Chapter 3
If anyone wanted to know what a thirty-year-old single male cop's apartment looked like, the answer was: prison cell, but with higher rent.
"This is it," Mike said, handing me the keys. He looked as nervous as someone about to take a job interview.
I looked around. One couch that appeared to have been purchased sometime in 2008. One coffee table with a stack of police training manuals on top. A TV mounted on the wall with absolutely no decorations around it. The kitchen had basic appliances, but it looked like no one had ever actually used them.
"Mike," I said slowly, "where do you eat?"
"Usually takeout. Or protein bars."
I married a man living in a post-apocalyptic movie. The only thing in this apartment with any personality is a photo on the fridge that looks like him with a German Shepherd.
"Is that your dog?" I pointed at the photo.
"Rex. He's at my parents' house. Figured he'd be happier with a yard."
First humanizing detail. Maybe there was hope.
"Okay," I set down my suitcase, "so where should I put my stuff?"
Mike pointed toward the bedroom. "Closet's pretty empty. I don't have a lot of clothes."
I opened the closet door. He wasn't lying. Five identical white shirts, three pairs of jeans, two suits, and uniforms. That was it.
"Mike, this is going to sound weird, but... do you have any hobbies? Like, what do you do for fun?"
He thought about it. "I go to the gym. Watch the news. Read case files."
"For fun?"
"Crime doesn't take breaks."
I married Batman, except he doesn't have Wayne Manor wealth, and he doesn't have any interesting gadgets. Just depressing dedication and an apartment as empty as a museum.
"Right," I said. "Well, I brought some things to... brighten up the place."
Two hours later, Mike watched me arrange scented candles on the coffee table with an expression like he was watching me defuse a bomb.
"Are those... pink?"
"They're coral sunset. Totally different."
"But they're pink."
"Mike, do you have something against the color pink?"
"No, it's just... I've never had pink things in my apartment before."
Babe, you've never had any color of anything in your apartment. This place's color palette is "cell block gray" and "sadness beige."
My workday started normally until I realized I was now a married woman and should probably stay in touch with my husband.
At 2 PM, I sent my first text:
Jess: "Hey babe! 💕 How's your day going? I was thinking maybe we could grab dinner tonight? There's this new sushi place in Brickell that has amazing reviews on Yelp! 🍣 Let me know what you think! Miss you! 😘"

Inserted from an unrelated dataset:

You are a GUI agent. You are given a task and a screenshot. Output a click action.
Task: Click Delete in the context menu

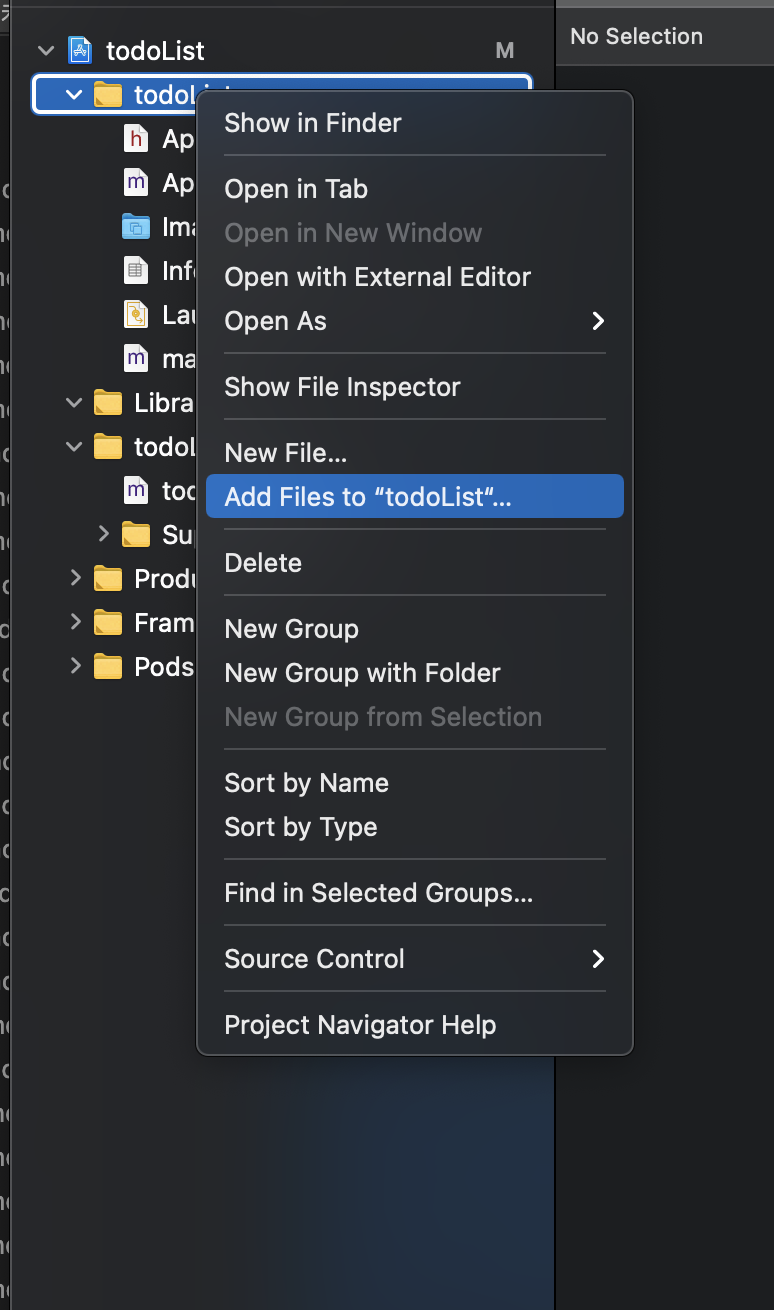tap(263, 563)
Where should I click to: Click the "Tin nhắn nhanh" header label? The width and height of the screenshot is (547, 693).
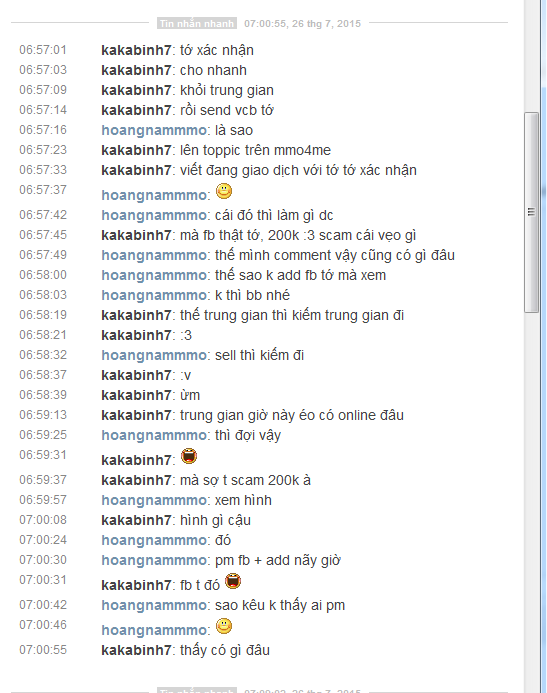coord(197,23)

Three hours later, the reply came:
Mike: "K"
I stared at my phone screen, making sure I wasn't hallucinating.
K.
Just K.
This man responded to my four lines of text plus three emojis with a single letter. This is either the highest form of passive aggression, or he genuinely thinks K is an acceptable response.
I decided to try again:
Jess: "K as in okay to sushi, or K as in you're too busy to talk? Just want to make sure I understand! 🤔"
Mike: "Busy"
A complete word. We were making progress.
Jess: "I get it! Just let me know when you're free. I'll be at home working on some posts. Take care! 💖"
Mike: "👍"
One emoji. He learned to use emojis! Even though it was the world's most boring emoji, this was progress.
At 8 PM, my phone buzzed. Text notification.
Mike: "Home late. Case."
Three words. This is all the information I get about my husband's workday. "Case." What case? Is he arresting drug dealers or investigating parking violations? Is he safe? When is he coming home?
I typed:
Jess: "Okay! Be safe! I saved you some leftovers in the fridge. There's also ice cream if you want something sweet later 🍦 Text me when you're heading home? Love you! ❤️"
No reply.
At 11 PM, I heard keys turning in the lock. Mike quietly entered, looking exhausted.
"Hey," I said from the couch. "You okay?"
"Yeah. Long day." He walked to the fridge and found the Thai food I'd left. "Thanks for dinner."
"Did you see my text about texting me when you're coming home?"
He paused. "Sorry. Phone died."
Phone died. Of course. That explains why he didn't reply for three hours, but it doesn't explain why his communication skills are like a teenager's.
I woke up the next morning to find Mike already gone. There was a note on the nightstand:
"Early shift. Be back tonight. - M"
Not "Good morning beautiful" or "Have a great day" or anything a normal husband would write. Just police report-style factual information.
I took a photo of the note and sent it to my group chat:
Jess: "This is how my husband says good morning 📝😐"
Madison: "OMG Jess what happened to romance?"
Ashley: "At least he left a note? My ex just disappeared for three days"
Taylor: "Honey, you need to train him. Men are like puppies."
Train him. Train my husband to learn basic human communication like training a puppy. That sounds romantically heartbreaking.